Здесь, безусловно, стоит оговориться: в позднем творчестве Андреева мы находим феномен не архаического мифического творчества, а новейшего. «Первобытный праанимизм», несмотря на свою тождественность с «переживанием арунгвильты-праны» , все же страдает важным, по Андрееву, отсутствием этического начала. И дело здесь не в том, что в своих умозрительных обращениях к архаическому миропониманию поэт ограничивается только трудами ритуально-мифологической школы (достаточно популярной в начале XX века), при этом не затрагивая даже вскользь ни неокантианской критики мифической гносеологии (Э.Кассирер), ни теории партиципации (Л.Леви-Брюль). «Роза Мира» – это не научное и даже не научно-популярное издание. Для нас важно здесь то, что Андреев,
- во-первых, пытается внести в религиозные системы древности элементы диалектического становления, обогащая «тезу» анимизма элементами «антитезы» развитой культурной традиции, провозглашая, что «возможно и необходимо, сохраняя старые оттенки любви к природе <…>, безмерно обогатить это отношение смыслом этическим и религиозным» . Причем обогатить не пантеистическим смыслом, который, повторимся, есть лишь «трансформация древнейшего переживания арунгвильты-праны», а смыслами, в основе которых лежит «отношение несравненно более нравственное и сознательное, более чёткое, развитое и изощрённое, более жизнерадостное, более активное». Эти смыслы соответствуют «антитезе» пребывания человека в культуре и вкупе с «тезой» анимизма выводят к «синтезу» диалектической триады, который тождественен «сквозящему мировосприятию» Розы Мира с ее «ощущением прозрачности физического слоя», «когда человек непосредственно ощущает сквозь Природу богатейшие и многообразнейшие миры стихиалей» . И далее: «сколь ни были бы замутнены древние представления о стихиалях (духах стихий в самом широком смысле) побочными примесями, внесёнными ограниченностью человеческого воображения и ума <…> – в самой основе этих вер лежит истина. Но, конечно, нам предстоит постигать и почитать миры стихиалей уже совсем иначе, чем удавалось это народам древности. Опыт последующих стадий обогатил нас, расширил знания и обострил мистическую мысль» .
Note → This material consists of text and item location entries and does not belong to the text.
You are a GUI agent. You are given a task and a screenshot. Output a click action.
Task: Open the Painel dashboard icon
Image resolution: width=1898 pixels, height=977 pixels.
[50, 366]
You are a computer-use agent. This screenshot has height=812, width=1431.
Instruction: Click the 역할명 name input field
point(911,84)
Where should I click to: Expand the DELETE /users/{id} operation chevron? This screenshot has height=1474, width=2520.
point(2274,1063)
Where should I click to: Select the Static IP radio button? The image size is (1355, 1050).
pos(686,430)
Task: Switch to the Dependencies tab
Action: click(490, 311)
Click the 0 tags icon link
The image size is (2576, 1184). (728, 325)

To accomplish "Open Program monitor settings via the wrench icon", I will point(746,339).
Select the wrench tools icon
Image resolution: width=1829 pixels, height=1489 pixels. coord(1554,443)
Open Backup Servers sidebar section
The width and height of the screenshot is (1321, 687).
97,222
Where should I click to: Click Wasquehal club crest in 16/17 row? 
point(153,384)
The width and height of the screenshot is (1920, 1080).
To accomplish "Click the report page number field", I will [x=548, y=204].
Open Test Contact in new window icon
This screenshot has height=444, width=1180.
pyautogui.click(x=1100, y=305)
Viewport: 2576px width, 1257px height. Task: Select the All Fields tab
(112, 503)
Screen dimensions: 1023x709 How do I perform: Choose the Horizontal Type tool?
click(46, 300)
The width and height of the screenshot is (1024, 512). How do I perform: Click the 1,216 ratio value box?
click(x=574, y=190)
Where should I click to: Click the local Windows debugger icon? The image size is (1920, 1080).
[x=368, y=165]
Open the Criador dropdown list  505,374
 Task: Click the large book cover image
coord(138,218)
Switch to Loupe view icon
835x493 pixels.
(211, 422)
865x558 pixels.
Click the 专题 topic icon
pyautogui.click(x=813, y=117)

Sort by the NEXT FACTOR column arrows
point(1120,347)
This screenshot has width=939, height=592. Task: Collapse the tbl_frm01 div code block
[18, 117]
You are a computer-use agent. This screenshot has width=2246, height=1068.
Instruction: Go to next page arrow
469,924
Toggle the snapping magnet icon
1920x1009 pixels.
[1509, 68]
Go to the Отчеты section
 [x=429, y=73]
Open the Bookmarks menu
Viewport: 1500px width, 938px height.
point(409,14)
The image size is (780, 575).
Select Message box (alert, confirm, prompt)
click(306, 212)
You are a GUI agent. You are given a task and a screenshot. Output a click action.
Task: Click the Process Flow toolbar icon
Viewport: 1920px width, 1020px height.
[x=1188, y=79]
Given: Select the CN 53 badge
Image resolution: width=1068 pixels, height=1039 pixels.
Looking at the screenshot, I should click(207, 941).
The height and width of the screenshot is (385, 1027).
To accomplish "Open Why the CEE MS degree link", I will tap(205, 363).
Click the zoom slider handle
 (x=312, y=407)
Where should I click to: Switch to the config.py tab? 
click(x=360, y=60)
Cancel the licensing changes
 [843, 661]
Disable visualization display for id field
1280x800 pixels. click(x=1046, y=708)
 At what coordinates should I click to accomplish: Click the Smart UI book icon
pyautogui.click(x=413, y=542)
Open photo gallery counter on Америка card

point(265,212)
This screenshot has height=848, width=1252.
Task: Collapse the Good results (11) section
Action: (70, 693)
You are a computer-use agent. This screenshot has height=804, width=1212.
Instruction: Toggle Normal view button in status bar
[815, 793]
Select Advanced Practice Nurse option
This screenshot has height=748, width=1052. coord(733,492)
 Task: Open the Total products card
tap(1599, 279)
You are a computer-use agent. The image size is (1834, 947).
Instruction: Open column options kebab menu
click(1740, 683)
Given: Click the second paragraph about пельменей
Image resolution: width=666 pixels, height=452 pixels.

Диалектическому переосмыслению подлежит не только анимизм (так называемое «язычество»), но и христианство. Христианская Церковь, по мнению Андреева, должна была с момента своего зарождения постоянно эволюционировать и превратиться, в итоге, «в форму совершенного народоустройства, способную выразить и осуществить завет христианства, его мистический и этический смысл» . Отсутствие данной эволюции – главная проблема исторического христианства. Одновременно с этим Роза Мира – ее решение;   
- во-вторых, использует (по всей вероятности, бессознательно) характерную для романтико-символистской традиции мифологему трех стадий существования рода человеческого «Золотой век прошлого – настоящее раздробленное бытие – Золотой век будущего».
5.а) Возвращаясь к теме «лирического героя», допустим: в силу максимального сближения сознания Андреева с бессознательными структурами и обретением опыта мифической целостности мировосприятия становится возможным слияние фигуры автора с его «лирическим героем», а также перенос творческой активности с индивидуального я поэта на открывшуюся в данном опыте нуминозную сущность. Возникает концепция «вестничества». В чем ее суть?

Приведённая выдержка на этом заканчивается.